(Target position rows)
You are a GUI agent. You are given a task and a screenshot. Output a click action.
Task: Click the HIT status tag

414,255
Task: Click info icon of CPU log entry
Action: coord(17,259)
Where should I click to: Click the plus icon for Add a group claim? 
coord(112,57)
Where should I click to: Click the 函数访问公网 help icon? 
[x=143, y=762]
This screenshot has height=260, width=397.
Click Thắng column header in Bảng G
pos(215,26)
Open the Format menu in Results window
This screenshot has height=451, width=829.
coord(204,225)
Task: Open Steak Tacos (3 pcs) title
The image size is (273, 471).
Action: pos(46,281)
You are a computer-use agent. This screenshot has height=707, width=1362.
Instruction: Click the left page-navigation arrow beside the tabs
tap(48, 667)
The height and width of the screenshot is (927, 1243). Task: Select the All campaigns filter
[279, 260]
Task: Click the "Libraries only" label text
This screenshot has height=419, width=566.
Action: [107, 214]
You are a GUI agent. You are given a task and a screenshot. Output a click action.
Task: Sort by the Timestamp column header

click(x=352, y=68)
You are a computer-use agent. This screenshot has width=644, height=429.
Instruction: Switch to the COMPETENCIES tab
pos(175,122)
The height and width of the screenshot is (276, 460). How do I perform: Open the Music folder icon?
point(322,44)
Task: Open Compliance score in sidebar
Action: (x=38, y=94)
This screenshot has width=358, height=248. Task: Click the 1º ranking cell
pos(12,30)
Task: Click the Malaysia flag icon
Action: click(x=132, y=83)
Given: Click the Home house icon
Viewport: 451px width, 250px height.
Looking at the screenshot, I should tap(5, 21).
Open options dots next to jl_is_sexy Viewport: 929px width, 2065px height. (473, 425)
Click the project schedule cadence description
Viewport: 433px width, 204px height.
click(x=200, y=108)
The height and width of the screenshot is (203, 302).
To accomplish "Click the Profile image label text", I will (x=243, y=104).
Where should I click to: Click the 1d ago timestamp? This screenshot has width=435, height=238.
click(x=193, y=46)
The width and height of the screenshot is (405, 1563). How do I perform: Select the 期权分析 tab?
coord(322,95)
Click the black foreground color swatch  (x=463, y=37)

• **PROBLEM DESCRIPTION**:
Copy out each row above that contains the string "image", treating uppercase and lowercase letters as different.

• **SOLVED EXERCISE**:
The image size is (273, 471).
To accomplish "Click the Profile image label text", I will (x=243, y=104).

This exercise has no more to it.